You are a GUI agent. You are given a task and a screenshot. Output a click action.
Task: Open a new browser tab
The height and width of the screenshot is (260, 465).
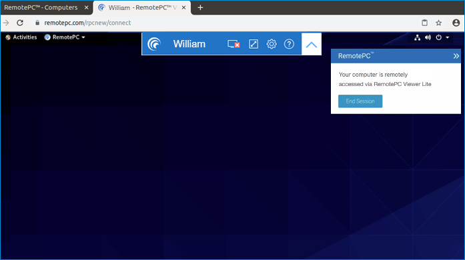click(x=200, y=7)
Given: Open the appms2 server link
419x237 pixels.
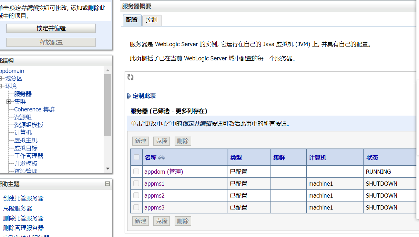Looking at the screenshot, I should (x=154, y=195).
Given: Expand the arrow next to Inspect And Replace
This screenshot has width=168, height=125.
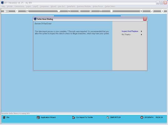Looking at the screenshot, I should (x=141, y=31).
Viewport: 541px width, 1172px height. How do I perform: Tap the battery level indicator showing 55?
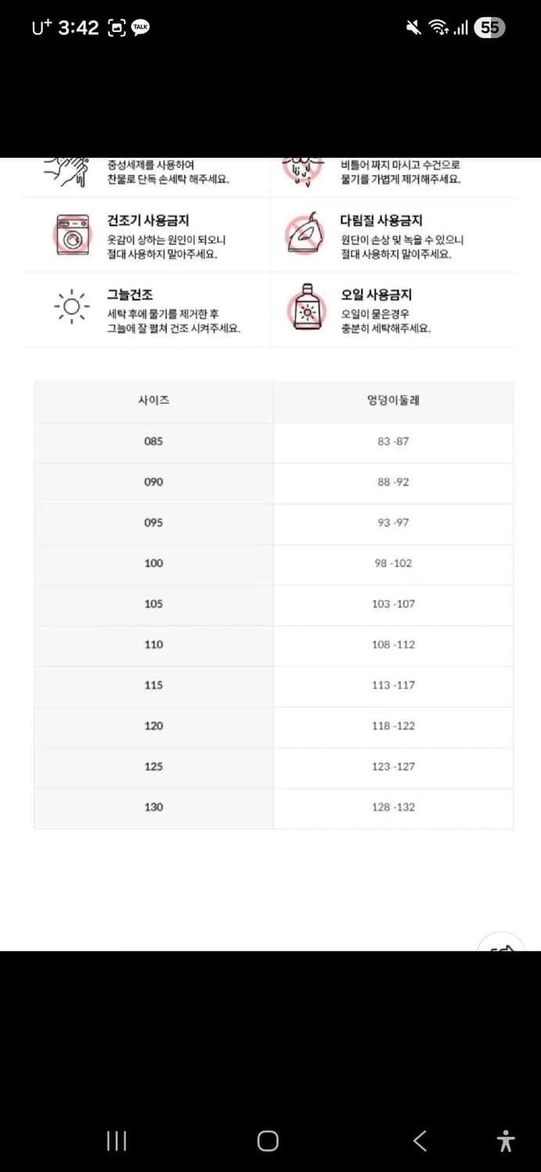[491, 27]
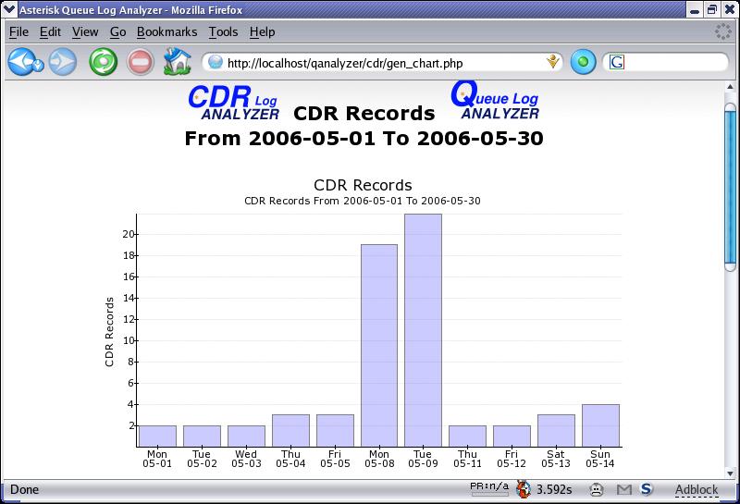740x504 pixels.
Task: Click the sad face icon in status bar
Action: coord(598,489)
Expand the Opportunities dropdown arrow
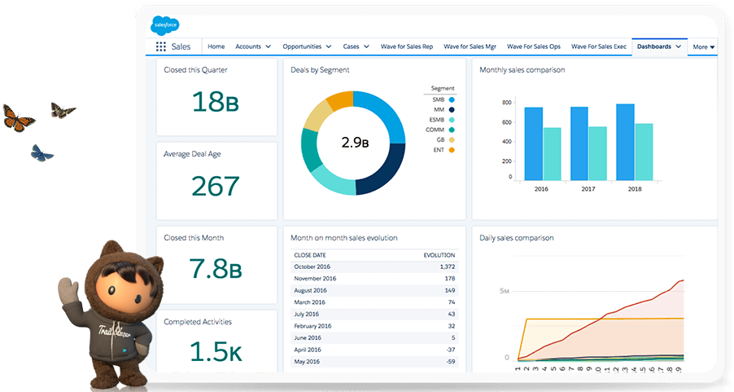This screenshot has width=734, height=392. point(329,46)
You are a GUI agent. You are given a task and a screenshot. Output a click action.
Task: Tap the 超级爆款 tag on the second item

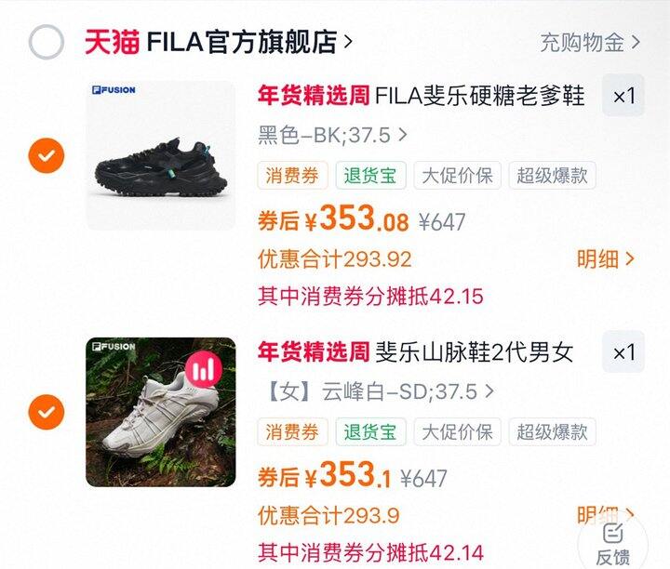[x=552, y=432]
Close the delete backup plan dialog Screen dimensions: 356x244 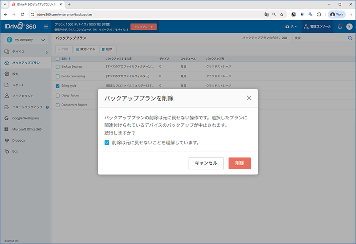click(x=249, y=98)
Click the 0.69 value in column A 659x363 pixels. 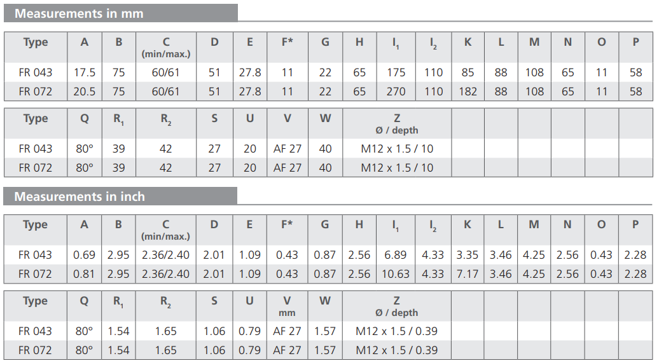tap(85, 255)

■ **DIRECTIONS**
Print exactly the lines above that run from the one with "Task: Open a new browser tab" to the one with "Given: Expand the", both included. No pictures.

■ **SOLUTION**
Task: Open a new browser tab
The height and width of the screenshot is (260, 465).
click(x=200, y=7)
Given: Open the appms2 server link
419x237 pixels.
Looking at the screenshot, I should (x=154, y=195).
Given: Expand the arrow next to Inspect And Replace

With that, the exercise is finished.